Для защиты программного обеспечения от несанкционированного удаления или доступа можно использовать маркер обслуживания. Подробную информацию можно найти в статье Как управлять токеном обслуживания датчика CrowdStrike Falcon.

Датчик CrowdStrike Falcon можно установить в следующих операционных системах:

• Windows через пользовательский интерфейс (UI) или интерфейс командной строки (CLI)
• Mac через Terminal
• Linux через Terminal

Пошаговые инструкции по установке см. в статье Как установить датчик CrowdStrike Falcon.

CrowdStrike использует CID (идентификатор заказчика) для привязки датчика CrowdStrike Falcon к соответствующей консоли CrowdStrike Falcon Console во время установки.

CID можно найти в консоли CrowdStrike Falcon Console (https://falcon.crowdstrike.com), выбрав Host setup and management, а затем Sensor Downloads.

Для получения дополнительной информации см. статью Как получить идентификатор заказчика CrowdStrike.

Версия датчика CrowdStrike Falcon может потребоваться, чтобы:

• проверить системные требования;
• выявлять известные проблемы;
• понимать изменения процесса.

Поскольку продукт не имеет пользовательского интерфейса, следует использовать командную строку (Windows) или Terminal (Mac или Linux), чтобы определить версию.

Подробные сведения о командах см. в статье Как определить версию датчика CrowdStrike Falcon?.

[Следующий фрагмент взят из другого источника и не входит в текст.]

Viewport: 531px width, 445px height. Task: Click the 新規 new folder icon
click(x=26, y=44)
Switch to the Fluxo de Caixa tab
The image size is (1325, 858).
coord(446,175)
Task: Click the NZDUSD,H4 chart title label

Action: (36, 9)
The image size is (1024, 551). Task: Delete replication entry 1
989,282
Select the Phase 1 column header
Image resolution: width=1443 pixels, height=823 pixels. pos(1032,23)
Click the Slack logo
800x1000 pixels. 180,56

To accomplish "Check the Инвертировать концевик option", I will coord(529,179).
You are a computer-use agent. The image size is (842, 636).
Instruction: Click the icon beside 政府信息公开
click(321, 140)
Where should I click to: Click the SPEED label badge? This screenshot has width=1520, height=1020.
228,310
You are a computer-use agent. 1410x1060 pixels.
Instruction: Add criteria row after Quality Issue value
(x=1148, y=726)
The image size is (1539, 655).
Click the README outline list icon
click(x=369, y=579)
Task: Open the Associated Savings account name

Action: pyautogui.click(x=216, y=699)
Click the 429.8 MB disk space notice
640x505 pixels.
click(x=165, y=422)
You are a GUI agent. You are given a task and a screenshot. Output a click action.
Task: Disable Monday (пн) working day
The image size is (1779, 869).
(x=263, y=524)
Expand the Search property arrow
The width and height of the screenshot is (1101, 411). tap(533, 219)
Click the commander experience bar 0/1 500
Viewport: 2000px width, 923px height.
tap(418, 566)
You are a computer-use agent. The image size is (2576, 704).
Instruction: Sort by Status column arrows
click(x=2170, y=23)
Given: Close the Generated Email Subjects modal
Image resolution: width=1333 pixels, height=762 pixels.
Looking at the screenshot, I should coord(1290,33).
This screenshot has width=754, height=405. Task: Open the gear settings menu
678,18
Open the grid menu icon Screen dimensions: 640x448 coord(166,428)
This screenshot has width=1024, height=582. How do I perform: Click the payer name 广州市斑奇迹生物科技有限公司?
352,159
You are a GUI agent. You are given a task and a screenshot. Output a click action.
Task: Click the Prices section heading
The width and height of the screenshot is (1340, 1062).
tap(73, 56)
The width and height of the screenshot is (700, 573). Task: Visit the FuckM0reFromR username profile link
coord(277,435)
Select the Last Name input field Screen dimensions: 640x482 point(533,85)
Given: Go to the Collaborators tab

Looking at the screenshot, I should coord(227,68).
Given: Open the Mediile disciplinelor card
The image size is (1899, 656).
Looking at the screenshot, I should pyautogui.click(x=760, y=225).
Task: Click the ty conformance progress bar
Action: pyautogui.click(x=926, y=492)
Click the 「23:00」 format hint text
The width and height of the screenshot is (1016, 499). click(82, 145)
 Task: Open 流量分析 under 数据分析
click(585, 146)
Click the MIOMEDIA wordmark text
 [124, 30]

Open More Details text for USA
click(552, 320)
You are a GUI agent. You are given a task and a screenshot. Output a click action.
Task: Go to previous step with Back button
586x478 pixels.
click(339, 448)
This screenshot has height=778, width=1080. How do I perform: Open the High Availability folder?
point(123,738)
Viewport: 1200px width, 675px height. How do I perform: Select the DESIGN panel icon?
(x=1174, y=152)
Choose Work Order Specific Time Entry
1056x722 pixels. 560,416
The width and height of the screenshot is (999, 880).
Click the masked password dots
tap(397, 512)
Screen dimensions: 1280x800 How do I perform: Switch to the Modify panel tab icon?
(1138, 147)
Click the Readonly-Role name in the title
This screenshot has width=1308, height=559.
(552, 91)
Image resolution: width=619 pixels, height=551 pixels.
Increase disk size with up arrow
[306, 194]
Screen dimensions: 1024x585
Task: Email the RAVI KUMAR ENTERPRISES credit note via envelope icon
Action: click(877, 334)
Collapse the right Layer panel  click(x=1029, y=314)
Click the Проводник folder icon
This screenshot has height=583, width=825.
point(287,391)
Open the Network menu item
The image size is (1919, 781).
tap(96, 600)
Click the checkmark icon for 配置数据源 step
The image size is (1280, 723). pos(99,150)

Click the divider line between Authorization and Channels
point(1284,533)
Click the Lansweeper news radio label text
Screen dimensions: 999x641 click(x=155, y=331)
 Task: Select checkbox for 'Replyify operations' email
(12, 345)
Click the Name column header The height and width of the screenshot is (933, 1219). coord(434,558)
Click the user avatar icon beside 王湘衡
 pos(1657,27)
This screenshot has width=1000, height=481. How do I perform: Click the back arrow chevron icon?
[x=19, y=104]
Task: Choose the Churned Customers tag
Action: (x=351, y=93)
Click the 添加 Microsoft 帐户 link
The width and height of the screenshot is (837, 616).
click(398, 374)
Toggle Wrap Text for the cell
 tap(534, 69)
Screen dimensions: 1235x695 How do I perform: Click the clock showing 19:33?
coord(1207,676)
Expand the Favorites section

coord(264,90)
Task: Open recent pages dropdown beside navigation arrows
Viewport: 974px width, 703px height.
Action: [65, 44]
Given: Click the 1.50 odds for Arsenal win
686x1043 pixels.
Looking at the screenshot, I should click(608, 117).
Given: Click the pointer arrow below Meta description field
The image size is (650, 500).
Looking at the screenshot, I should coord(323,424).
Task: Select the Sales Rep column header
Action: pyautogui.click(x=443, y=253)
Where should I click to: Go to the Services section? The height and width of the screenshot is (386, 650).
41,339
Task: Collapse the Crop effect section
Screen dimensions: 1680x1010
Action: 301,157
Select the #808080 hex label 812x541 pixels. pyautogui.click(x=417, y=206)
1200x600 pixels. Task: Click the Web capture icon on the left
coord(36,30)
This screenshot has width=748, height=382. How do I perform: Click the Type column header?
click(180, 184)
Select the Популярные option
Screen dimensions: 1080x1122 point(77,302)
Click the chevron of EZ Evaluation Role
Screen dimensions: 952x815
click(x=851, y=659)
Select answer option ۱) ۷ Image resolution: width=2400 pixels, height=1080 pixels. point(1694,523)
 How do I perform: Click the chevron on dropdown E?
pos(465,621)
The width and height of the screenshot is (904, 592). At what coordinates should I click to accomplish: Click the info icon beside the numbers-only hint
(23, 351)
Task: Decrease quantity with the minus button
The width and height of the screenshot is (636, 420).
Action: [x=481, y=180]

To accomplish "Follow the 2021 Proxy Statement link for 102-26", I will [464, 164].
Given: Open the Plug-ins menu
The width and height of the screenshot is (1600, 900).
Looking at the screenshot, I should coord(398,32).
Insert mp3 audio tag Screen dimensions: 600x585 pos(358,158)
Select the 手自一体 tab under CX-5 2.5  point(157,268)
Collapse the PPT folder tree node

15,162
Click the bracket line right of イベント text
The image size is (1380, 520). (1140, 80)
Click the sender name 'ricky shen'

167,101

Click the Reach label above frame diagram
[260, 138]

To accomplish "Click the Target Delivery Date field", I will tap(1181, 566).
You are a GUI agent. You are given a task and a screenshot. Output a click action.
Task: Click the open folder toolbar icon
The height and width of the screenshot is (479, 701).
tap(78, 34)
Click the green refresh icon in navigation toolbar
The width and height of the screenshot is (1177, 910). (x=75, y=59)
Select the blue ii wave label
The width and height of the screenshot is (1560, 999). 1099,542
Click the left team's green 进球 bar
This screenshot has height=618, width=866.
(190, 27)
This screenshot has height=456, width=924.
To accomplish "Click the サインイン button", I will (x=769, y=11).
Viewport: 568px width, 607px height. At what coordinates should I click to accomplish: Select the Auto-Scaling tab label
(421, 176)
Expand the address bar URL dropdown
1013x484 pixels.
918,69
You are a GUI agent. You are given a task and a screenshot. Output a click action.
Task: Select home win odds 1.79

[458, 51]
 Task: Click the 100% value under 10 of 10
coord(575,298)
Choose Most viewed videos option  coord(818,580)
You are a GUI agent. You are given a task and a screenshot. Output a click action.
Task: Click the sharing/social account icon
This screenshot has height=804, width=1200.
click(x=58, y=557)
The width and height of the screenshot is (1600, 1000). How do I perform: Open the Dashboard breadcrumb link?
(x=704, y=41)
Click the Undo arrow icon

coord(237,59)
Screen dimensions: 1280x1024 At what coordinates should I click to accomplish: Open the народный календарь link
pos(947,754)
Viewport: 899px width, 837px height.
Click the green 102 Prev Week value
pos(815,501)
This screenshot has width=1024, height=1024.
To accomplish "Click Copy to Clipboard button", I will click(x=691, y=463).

В исключениях датчика CrowdStrike Falcon можно использовать защищенный алгоритм хеширования (SHA)-256. Для получения дополнительной информации см. статью Как определить хэш SHA-256 файла для приложений безопасности.

Местонахождение основных операционных журналов:

• Windows
  • Приложение Microsoft Event Viewer
    • Журналы приложений
    • Системные журналы
• Mac
  • Системный журнал
• Linux
  • Местонахождение зависит от дистрибутива (обычно журналы находятся в основной папке «log» дистрибутива).
    • /var/log/messages
    • /var/log/syslog
    • /var/log/rsyslog
    • /var/log/daemon

Подробнее см. в статье Как собрать журналы датчика CrowdStrike Falcon.

Датчик CrowdStrike Falcon можно удалить в следующих операционных системах:

• Windows через пользовательский интерфейс (UI) или интерфейс командной строки (CLI)
• Mac через Terminal
• Linux через Terminal

Подробнее см. в статье Как удалить датчик CrowdStrike Falcon.

Инструмент для удаления датчика CrowdStrike Falcon можно скачать в консоли CrowdStrike Falcon Console. Подробную информацию можно найти в статье Как скачать инструмент удаления датчика CrowdStrike Falcon для Windows?.

Да. Хотя обычно не рекомендуется запускать несколько антивирусных решений, в результате тестирования CrowdStrike, выполненного рядом поставщиков антивирусных программ, не было выявлено проблем для конечных пользователей. Обычно не требуются исключения для CrowdStrike при использовании с дополнительными антивирусными приложениями.

В случае появления проблем можно добавить исключения в CrowdStrike Falcon Console (https://falcon.crowdstrike.com), выбрав Конфигурация, а затем Исключения файлов. Исключения для этих дополнительных антивирусных приложений поступают от стороннего поставщика антивирусного ПО.

Можно устранить многие проблемы совместимости в ОС Windows, наблюдаемые при использовании CrowdStrike со сторонними приложениями, изменив работу CrowdStrike в пользовательском режиме.

1. Войдите в CrowdStrike Falcon Console.
2. Нажмите Endpoint Security и выберите Prevention Policies.

3. Нажмите на значок Изменить для нужной группы политик.

4. Выберите Видимость датчика Улучшенная видимость.

5. Отключите Дополнительные данные пользовательского режима.

6. Нажмите, чтобы сохранить изменения политики.